_DATA LISTING_.
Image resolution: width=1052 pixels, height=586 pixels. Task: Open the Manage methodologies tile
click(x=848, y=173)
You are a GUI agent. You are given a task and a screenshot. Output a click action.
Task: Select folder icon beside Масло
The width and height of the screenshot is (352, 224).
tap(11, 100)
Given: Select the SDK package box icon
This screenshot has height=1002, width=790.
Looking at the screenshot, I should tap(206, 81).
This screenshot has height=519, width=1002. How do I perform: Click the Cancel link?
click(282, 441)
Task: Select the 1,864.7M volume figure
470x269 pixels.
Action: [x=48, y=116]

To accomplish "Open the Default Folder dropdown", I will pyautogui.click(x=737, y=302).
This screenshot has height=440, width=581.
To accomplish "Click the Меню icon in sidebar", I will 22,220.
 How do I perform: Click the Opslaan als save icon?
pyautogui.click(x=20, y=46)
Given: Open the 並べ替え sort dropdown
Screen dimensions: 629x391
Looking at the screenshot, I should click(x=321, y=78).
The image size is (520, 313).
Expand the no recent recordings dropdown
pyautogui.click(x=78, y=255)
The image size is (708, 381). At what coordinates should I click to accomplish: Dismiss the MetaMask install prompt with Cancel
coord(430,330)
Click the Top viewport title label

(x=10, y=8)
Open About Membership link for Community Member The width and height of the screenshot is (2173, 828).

_WHAT IS EXPECTED_. Set all of the material down once more, unchanged.

_TASK RESULT_.
Image resolution: width=1052 pixels, height=586 pixels. Task: Open the Manage methodologies tile
click(x=848, y=173)
You are a GUI agent. You are given a task and a screenshot. Output a click action.
Task: Select folder icon beside Масло
The width and height of the screenshot is (352, 224).
tap(11, 100)
Given: Select the SDK package box icon
This screenshot has height=1002, width=790.
Looking at the screenshot, I should tap(206, 81).
This screenshot has height=519, width=1002. How do I perform: Click the Cancel link?
click(282, 441)
Task: Select the 1,864.7M volume figure
470x269 pixels.
Action: [x=48, y=116]

To accomplish "Open the Default Folder dropdown", I will pyautogui.click(x=737, y=302).
This screenshot has height=440, width=581.
To accomplish "Click the Меню icon in sidebar", I will 22,220.
 How do I perform: Click the Opslaan als save icon?
pyautogui.click(x=20, y=46)
Given: Open the 並べ替え sort dropdown
Screen dimensions: 629x391
Looking at the screenshot, I should click(x=321, y=78).
The image size is (520, 313).
Expand the no recent recordings dropdown
pyautogui.click(x=78, y=255)
The image size is (708, 381). At what coordinates should I click to accomplish: Dismiss the MetaMask install prompt with Cancel
coord(430,330)
Click the Top viewport title label

(x=10, y=8)
Open About Membership link for Community Member The width and height of the screenshot is (2173, 828).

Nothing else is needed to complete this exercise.